The MAGA brain was rewired. The psychologist Daniel Goleman refers to “amygdala hijack,” an intense emotional reaction that’s dramatically disproportionate to the situation. When a person has been triggered, their emotions take over, and they see the world through a distorted lens.

Republicans who assumed that the party would return to sanity after Trump left office never understood how deforming the effects of his presidency would be. For many, Trump’s behaviors were initially a bug; eventually, they became a feature. Republicans ignored his corruptions and reveled in his cruelty. They entered Trump’s hall of mirrors, and they rather enjoyed it.

To better understand what’s happening in the GOP, think of a person with addiction who over time develops a tolerance; as a result, they need more potent and more frequent doses of the drug to get their desired high. And sometimes even that isn’t enough. They might turn to a more potent drug, which offers a more intense experience and a longer-lasting high, but at the price of considerably more danger.
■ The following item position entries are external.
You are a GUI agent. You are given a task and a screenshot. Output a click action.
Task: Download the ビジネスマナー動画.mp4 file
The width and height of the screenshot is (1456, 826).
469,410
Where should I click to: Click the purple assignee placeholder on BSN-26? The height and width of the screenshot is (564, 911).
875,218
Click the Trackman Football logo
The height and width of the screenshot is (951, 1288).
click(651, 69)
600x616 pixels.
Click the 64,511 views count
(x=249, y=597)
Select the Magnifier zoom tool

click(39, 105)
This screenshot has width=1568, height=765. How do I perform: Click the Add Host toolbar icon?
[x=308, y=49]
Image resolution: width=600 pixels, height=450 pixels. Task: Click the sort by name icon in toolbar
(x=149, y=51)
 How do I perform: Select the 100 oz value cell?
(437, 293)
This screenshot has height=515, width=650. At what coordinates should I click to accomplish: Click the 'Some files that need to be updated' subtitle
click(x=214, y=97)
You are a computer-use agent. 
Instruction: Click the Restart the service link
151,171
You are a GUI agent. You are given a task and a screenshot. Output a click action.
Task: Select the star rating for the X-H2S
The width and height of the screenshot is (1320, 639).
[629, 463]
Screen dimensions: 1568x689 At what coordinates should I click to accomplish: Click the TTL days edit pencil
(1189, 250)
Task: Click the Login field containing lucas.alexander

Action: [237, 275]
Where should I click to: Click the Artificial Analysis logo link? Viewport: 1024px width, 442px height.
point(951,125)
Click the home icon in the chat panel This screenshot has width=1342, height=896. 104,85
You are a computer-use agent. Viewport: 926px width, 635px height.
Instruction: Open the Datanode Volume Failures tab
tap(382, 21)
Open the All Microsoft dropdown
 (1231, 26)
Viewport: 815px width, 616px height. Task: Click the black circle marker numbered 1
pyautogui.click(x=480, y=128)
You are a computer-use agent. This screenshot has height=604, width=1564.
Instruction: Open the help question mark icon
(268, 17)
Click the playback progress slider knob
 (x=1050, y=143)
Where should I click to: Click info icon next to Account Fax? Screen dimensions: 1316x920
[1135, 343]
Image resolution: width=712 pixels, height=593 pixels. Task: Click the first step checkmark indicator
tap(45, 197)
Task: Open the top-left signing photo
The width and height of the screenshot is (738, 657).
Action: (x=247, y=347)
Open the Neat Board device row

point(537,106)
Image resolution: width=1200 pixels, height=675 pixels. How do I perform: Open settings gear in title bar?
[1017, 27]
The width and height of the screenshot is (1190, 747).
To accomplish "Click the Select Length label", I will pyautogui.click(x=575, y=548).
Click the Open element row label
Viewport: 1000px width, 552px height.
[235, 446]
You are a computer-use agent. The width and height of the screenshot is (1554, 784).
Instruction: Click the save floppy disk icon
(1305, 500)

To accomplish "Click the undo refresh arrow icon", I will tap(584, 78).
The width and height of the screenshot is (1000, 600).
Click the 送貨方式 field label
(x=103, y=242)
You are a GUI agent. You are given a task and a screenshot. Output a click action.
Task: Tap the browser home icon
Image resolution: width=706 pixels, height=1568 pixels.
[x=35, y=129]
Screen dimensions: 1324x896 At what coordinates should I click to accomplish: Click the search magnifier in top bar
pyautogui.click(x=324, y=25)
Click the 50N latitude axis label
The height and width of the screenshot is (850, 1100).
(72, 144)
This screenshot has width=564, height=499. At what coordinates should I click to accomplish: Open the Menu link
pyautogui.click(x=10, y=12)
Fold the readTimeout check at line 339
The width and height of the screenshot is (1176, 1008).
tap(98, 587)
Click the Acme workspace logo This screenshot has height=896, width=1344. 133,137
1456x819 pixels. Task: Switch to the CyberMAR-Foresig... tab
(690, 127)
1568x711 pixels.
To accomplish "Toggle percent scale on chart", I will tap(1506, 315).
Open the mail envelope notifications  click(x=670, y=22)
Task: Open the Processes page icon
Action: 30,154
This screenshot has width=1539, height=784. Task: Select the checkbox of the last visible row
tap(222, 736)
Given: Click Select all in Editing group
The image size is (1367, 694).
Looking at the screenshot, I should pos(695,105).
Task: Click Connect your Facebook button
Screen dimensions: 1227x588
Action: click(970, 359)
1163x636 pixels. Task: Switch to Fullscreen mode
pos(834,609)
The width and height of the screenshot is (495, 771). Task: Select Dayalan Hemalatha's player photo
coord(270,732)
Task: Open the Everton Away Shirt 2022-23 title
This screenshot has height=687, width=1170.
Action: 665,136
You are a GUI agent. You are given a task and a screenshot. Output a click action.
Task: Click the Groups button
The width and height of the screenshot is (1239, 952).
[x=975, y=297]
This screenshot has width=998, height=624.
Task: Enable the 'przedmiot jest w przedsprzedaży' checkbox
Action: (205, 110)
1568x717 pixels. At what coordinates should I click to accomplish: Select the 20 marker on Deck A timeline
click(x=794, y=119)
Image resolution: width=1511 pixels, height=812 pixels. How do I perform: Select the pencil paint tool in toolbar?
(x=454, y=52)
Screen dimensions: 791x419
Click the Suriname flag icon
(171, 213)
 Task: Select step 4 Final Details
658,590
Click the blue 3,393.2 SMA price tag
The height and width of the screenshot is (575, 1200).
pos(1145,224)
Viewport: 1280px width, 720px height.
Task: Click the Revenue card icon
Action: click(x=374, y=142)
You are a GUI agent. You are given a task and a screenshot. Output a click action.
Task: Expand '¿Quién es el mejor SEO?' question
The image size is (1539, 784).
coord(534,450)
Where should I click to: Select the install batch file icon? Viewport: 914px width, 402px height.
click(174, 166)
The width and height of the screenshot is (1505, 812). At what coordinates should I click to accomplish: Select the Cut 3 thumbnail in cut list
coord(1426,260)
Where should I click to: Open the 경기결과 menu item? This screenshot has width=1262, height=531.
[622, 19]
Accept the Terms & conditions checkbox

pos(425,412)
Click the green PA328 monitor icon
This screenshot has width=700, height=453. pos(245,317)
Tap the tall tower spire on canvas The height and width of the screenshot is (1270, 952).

What was seen as shocking in 2017 is now anodyne. The ethical lines that existed then turned out to have been drawn in sand. When you cross into territory devoid of moral axioms or epistemic standards—the kind of world you would find in a Turgenev novel—things can get very ugly, very quickly. Even Trump—whose derangement now includes turning a violent Capitol Hill rioter who was shot and killed by a police officer into a martyr, falsely accusing the police officer of murder, and issuing yet another barely concealed incitement to violence—can begin to look like a mainstream figure within the party. At some point in the future, the same may be said of Marjorie Taylor Greene.

All of this is not only worrisome but deeply dispiriting, especially for those of us who were loyal Republicans for our entire political life, until 2016. To watch an entire party bend and then break and stay broken, to witness it become what it once claimed to loathe, to see it move in an even more frenzied direction after Trump’s presidency than during it, is painful. But not nearly as painful as staying silent or becoming complicit with those who continue to cause grave damage to conservatism, to truth, and to our republic.